Latterly, Hollioake has admitted he is not enjoying cricket as he used to, a state of mind perhaps engendered by the death of his younger brother, Ben, last year and Surrey's unsatisfactory Championship defence this year.

The Surrey captain sets out tomorrow on a 2000-mile journey by foot, bike and boat from Edinburgh to Tangiers, via France and Spain, in order to raise money for the Ben Hollioake Memorial Fund, which, over the next five years it is hoped will provide £5m for the children's hospice charity, Chase. At the end of that, Hollioake has to organise his benefit year, before focusing once more on the Surrey leadership, his fitness and next season's Championship campaign.

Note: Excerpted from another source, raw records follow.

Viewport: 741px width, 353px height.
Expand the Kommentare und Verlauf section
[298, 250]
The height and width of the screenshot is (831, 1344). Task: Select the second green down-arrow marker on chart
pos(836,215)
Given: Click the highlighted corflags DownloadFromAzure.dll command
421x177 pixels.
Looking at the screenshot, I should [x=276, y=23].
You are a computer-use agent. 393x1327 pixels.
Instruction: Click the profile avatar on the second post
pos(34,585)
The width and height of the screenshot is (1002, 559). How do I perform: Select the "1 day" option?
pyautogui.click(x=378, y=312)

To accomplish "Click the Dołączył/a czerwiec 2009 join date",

His legacy as captain will be impressive. Surrey have won the County Championship three times, in 1999, 2000 and 2002; they won the Benson & Hedges Cup in 1997, his first full year as captain, and, after winning the National League Second Division title in 2000, they took the competition's First Division crown this season.

Hollioake did two seasons as a stand-in captain for Alec Stewart in 1995 and 1996 - on the first occasion he helped pull Surrey from bottom of the table into a more respectable 12th place by the end of that season, and the following year he helped ensure a third place finish - and was appointed to the job full-time by the then coach, David Gilbert.

He led England to victory in the quadrangular one-day tournament in Sharjah in 1997 against West Indies, India and Pakistan and has appeared in 35 one-day internationals for England as well as playing in four Tests - two each against Australia and West Indies.

Hollioake was born in Melbourne but educated from the age of 12 at St George's College, Weybridge. He made his first-class debut against Derbyshire in 1993 and, in the second innings, scored 123 - the first of his 17 first-class hundreds to date.